- Activités -
• A. D'après le texte sur le dépôt APP, pourquoi les ayants droit d'un logiciel de l'Inria comprennent-ils aussi d'autres organismes ? Répondez en une ou deux phrases.
• B. Reproduisez fidèlement le passage du texte sur le dépôt APP qui commence par « Céline Serrano : Avant » et se poursuit jusqu'à « Protection des Programmes. ».

- Texte du document -
Céline Serrano : Avant même de faire la démarche je pense qu’on a automatiquement le droit d’auteur, le copyright dès la création en fait du logiciel. À priori il n’est pas obligatoire de déposer à l’Agence de Protection des Programmes.

A l’Inria c’est quelque chose qu’on pratique énormément, on en fait 150 par an à peu près, dans un but d’avoir une preuve de la création de cette œuvre logicielle et d’avoir une reconnaissance de la paternité Inria.

Ça nous permet aussi, en interne, de tracer des auteurs, d’avoir les auteurs du logiciel et, en même temps, les ayants droit, c’est-à-dire les organismes qui ont aussi contribué à la production de ce logiciel, puisque la plupart des équipes de l’Inria sont des équipes communes avec des partenaires académiques. Et finalement, à l’Inria, ça va aussi nous permettre de recenser une partie de la production logicielle. On va donc aussi utiliser le dépôt APP comme une façon de recenser ce qu’on produit. Mais ce n’est pas du tout obligatoire. C’est beaucoup moins coûteux qu’un brevet, c’est plus simple. Il suffit de graver un ou deux CD, donc c’est une procédure qui est assez simple et peu coûteuse, et qui peut, en cas de litige, nous apporter la preuve de la création du logiciel.

- Entrées répertoriées -
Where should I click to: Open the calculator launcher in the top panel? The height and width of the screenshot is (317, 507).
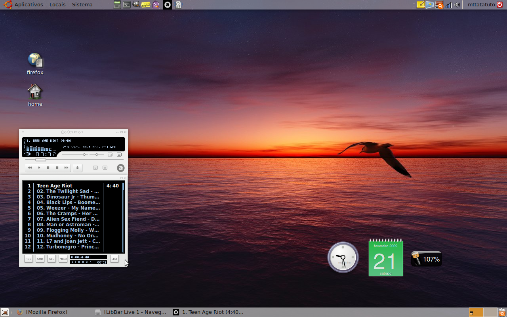[x=117, y=5]
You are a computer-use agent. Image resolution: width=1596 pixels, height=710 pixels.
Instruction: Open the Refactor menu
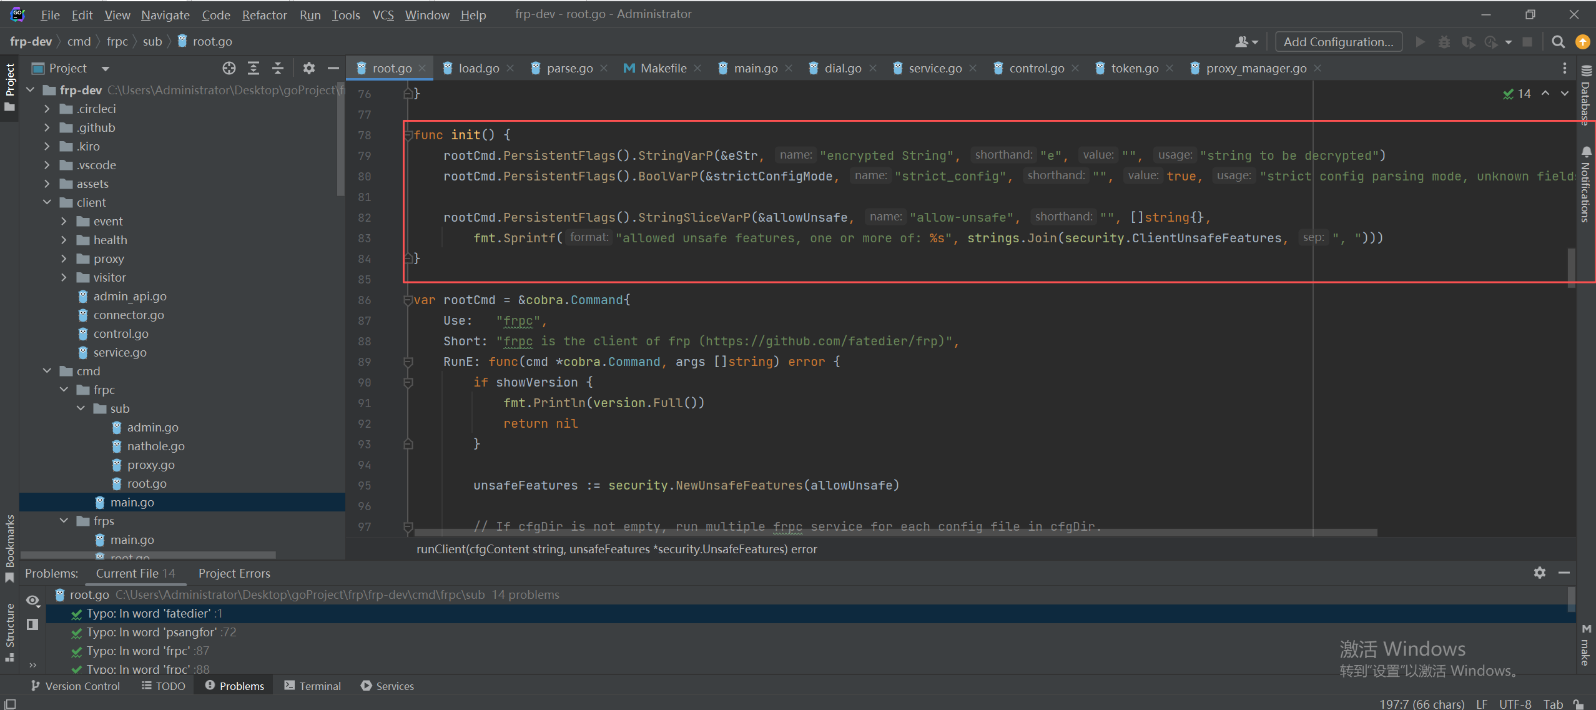(x=264, y=15)
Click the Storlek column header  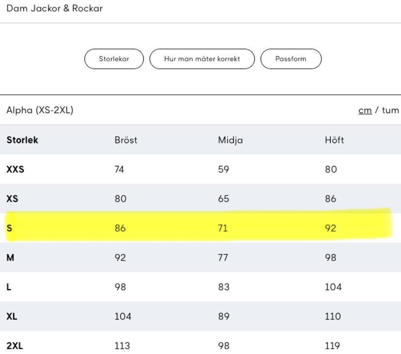pos(22,140)
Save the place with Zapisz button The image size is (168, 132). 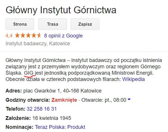pos(85,24)
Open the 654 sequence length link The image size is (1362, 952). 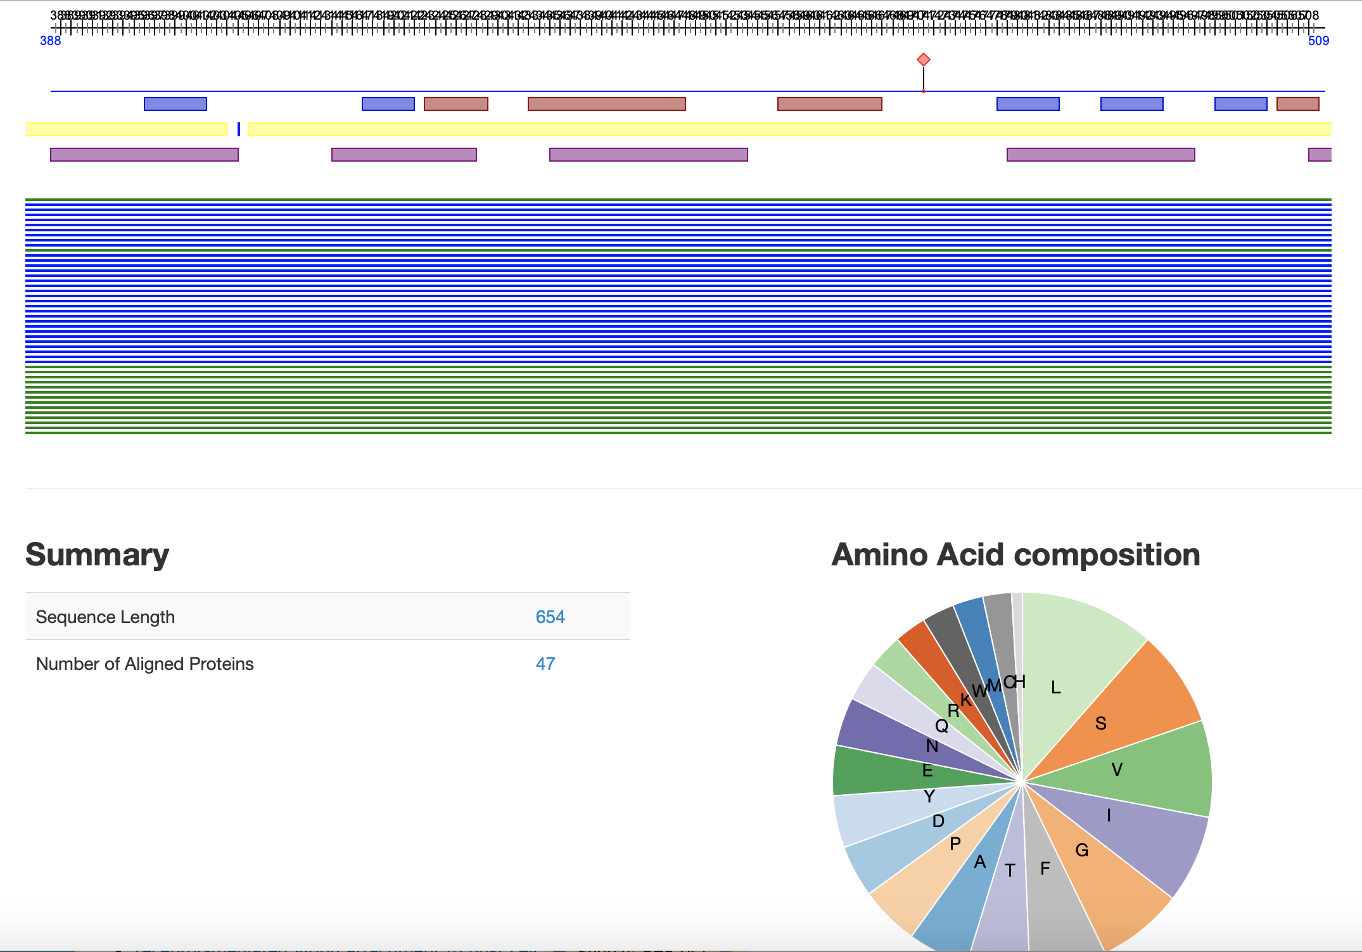(550, 617)
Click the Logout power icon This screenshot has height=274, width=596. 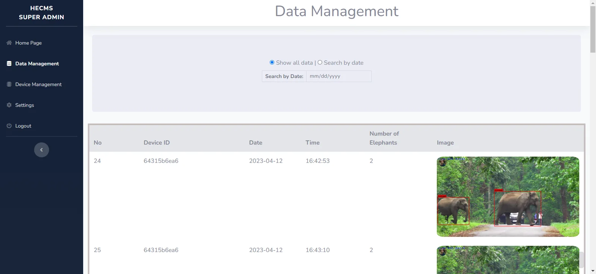coord(9,126)
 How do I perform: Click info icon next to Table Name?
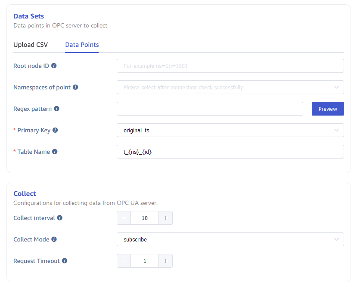(55, 152)
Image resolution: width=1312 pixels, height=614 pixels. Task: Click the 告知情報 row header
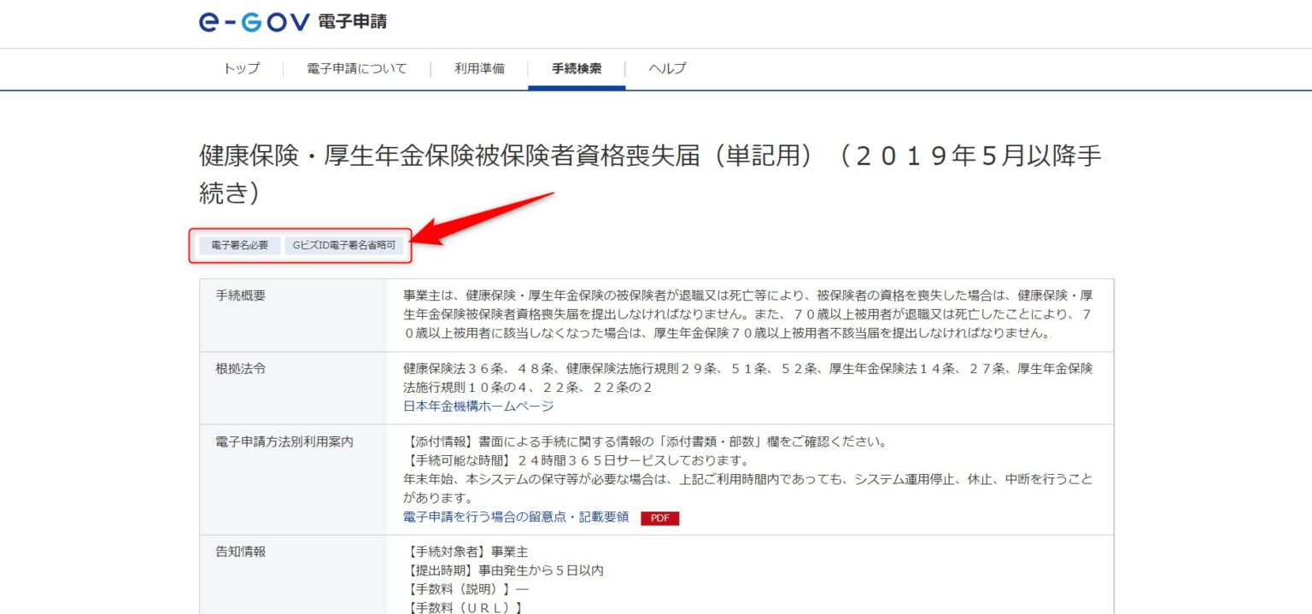tap(240, 552)
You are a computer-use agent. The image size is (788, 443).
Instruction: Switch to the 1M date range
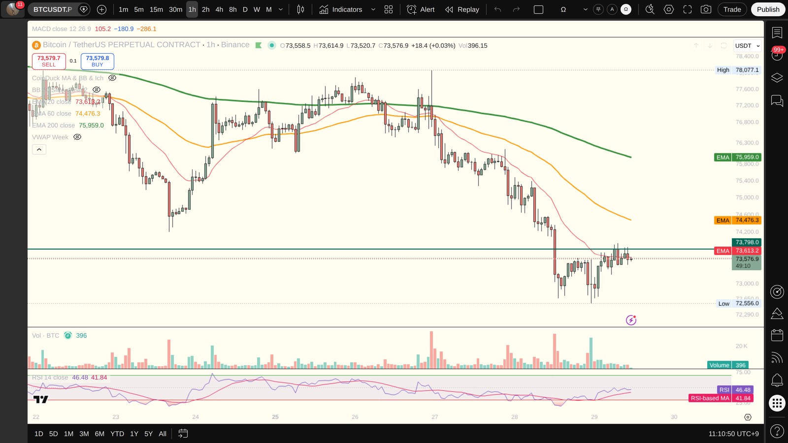68,434
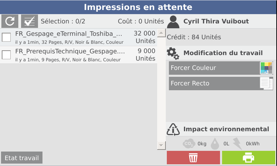The image size is (277, 166).
Task: Click the refresh print queue icon
Action: pos(10,21)
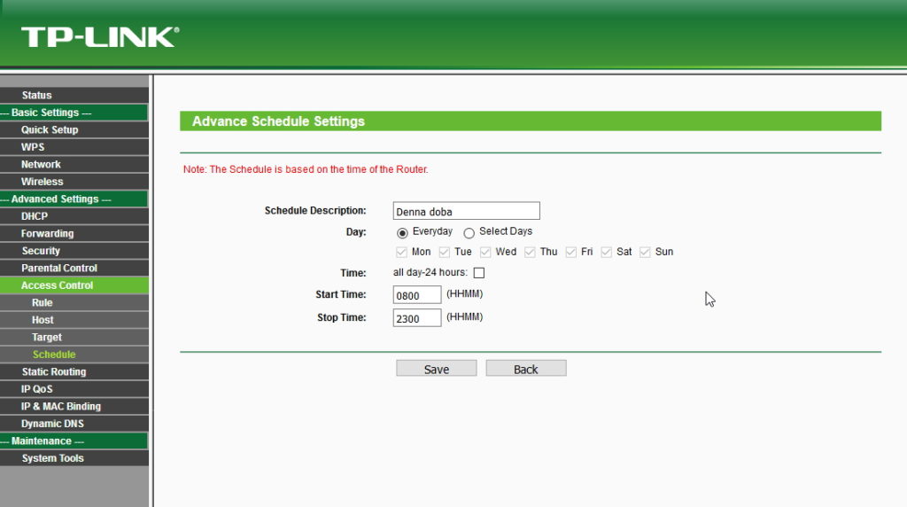Viewport: 907px width, 507px height.
Task: Open the Status menu page
Action: (x=37, y=95)
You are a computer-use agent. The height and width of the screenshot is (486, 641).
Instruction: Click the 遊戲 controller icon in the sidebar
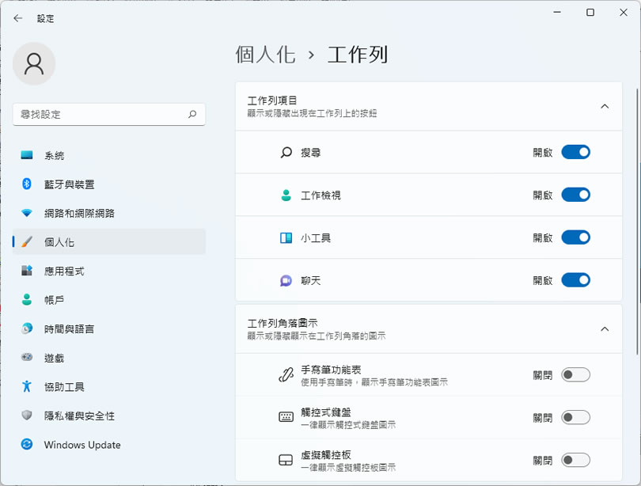[x=27, y=358]
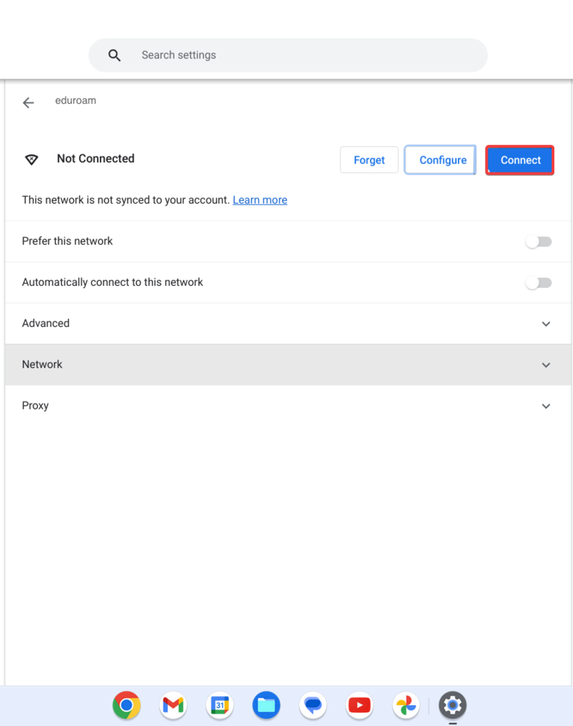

- Corrigé des activités -
• A. Les ayants droit comprennent aussi d'autres organismes, car la plupart des équipes de l'Inria sont des équipes communes avec des partenaires académiques. Ces organismes ont donc eux aussi contribué à la production du logiciel.

• B.
Céline Serrano : Avant même de faire la démarche je pense qu’on a automatiquement le droit d’auteur, le copyright dès la création en fait du logiciel. À priori il n’est pas obligatoire de déposer à l’Agence de Protection des Programmes.